↓

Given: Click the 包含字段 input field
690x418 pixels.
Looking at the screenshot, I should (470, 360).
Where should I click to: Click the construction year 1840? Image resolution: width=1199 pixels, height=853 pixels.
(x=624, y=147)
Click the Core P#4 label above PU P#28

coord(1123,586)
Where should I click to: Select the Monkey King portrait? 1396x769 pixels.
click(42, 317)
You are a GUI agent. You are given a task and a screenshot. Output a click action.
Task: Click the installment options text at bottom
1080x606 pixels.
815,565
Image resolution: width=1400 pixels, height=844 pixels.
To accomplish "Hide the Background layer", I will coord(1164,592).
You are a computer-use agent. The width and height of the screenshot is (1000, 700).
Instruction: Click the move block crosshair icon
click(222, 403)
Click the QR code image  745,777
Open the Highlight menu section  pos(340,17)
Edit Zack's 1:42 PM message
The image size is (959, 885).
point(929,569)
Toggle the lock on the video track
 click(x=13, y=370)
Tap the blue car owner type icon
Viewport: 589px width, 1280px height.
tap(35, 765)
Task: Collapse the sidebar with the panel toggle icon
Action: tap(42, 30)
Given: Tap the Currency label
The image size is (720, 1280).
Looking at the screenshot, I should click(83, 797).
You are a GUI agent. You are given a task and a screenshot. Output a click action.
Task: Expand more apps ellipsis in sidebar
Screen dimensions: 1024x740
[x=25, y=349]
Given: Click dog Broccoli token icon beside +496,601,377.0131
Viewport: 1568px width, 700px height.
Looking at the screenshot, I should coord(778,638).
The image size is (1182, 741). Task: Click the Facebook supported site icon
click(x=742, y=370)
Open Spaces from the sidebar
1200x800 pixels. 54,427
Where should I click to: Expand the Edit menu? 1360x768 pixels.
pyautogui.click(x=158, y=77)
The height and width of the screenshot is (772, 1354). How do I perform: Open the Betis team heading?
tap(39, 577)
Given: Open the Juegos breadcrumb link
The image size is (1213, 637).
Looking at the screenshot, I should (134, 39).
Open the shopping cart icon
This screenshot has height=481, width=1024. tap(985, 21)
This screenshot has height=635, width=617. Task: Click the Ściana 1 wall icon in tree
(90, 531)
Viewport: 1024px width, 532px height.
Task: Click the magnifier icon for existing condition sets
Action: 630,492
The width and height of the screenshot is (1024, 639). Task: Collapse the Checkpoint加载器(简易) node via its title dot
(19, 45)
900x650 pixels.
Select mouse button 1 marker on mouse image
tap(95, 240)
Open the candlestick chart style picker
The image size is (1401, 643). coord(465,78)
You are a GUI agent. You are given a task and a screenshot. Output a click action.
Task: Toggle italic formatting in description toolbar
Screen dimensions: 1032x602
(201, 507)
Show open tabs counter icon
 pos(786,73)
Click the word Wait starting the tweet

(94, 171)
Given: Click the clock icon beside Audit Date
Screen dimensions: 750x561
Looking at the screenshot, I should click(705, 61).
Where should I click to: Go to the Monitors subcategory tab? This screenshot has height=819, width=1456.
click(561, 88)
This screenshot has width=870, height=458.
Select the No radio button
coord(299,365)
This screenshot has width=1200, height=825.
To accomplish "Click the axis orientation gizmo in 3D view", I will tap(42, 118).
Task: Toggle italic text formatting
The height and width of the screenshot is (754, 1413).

↑

Task statement:
Each of the records is to be written out again exactly.

Solution for this problem:
Given: Click the 包含字段 input field
690x418 pixels.
Looking at the screenshot, I should (470, 360).
Where should I click to: Click the construction year 1840? Image resolution: width=1199 pixels, height=853 pixels.
(x=624, y=147)
Click the Core P#4 label above PU P#28

coord(1123,586)
Where should I click to: Select the Monkey King portrait? 1396x769 pixels.
click(42, 317)
You are a GUI agent. You are given a task and a screenshot. Output a click action.
Task: Click the installment options text at bottom
1080x606 pixels.
815,565
Image resolution: width=1400 pixels, height=844 pixels.
To accomplish "Hide the Background layer", I will coord(1164,592).
You are a computer-use agent. The width and height of the screenshot is (1000, 700).
Instruction: Click the move block crosshair icon
click(222, 403)
Click the QR code image  745,777
Open the Highlight menu section  pos(340,17)
Edit Zack's 1:42 PM message
The image size is (959, 885).
point(929,569)
Toggle the lock on the video track
 click(x=13, y=370)
Tap the blue car owner type icon
Viewport: 589px width, 1280px height.
tap(35, 765)
Task: Collapse the sidebar with the panel toggle icon
Action: tap(42, 30)
Given: Tap the Currency label
The image size is (720, 1280).
Looking at the screenshot, I should click(83, 797).
You are a GUI agent. You are given a task and a screenshot. Output a click action.
Task: Expand more apps ellipsis in sidebar
Screen dimensions: 1024x740
[x=25, y=349]
Given: Click dog Broccoli token icon beside +496,601,377.0131
Viewport: 1568px width, 700px height.
Looking at the screenshot, I should coord(778,638).
The image size is (1182, 741). Task: Click the Facebook supported site icon
click(x=742, y=370)
Open Spaces from the sidebar
1200x800 pixels. 54,427
Where should I click to: Expand the Edit menu? 1360x768 pixels.
pyautogui.click(x=158, y=77)
The height and width of the screenshot is (772, 1354). How do I perform: Open the Betis team heading?
tap(39, 577)
Given: Open the Juegos breadcrumb link
The image size is (1213, 637).
Looking at the screenshot, I should (134, 39).
Open the shopping cart icon
This screenshot has height=481, width=1024. tap(985, 21)
This screenshot has height=635, width=617. Task: Click the Ściana 1 wall icon in tree
(90, 531)
Viewport: 1024px width, 532px height.
Task: Click the magnifier icon for existing condition sets
Action: 630,492
The width and height of the screenshot is (1024, 639). Task: Collapse the Checkpoint加载器(简易) node via its title dot
(19, 45)
900x650 pixels.
Select mouse button 1 marker on mouse image
tap(95, 240)
Open the candlestick chart style picker
The image size is (1401, 643). coord(465,78)
You are a GUI agent. You are given a task and a screenshot. Output a click action.
Task: Toggle italic formatting in description toolbar
Screen dimensions: 1032x602
(201, 507)
Show open tabs counter icon
 pos(786,73)
Click the word Wait starting the tweet

(94, 171)
Given: Click the clock icon beside Audit Date
Screen dimensions: 750x561
Looking at the screenshot, I should click(705, 61).
Where should I click to: Go to the Monitors subcategory tab? This screenshot has height=819, width=1456.
click(561, 88)
This screenshot has width=870, height=458.
Select the No radio button
coord(299,365)
This screenshot has width=1200, height=825.
To accomplish "Click the axis orientation gizmo in 3D view", I will tap(42, 118).
Task: Toggle italic text formatting
The height and width of the screenshot is (754, 1413).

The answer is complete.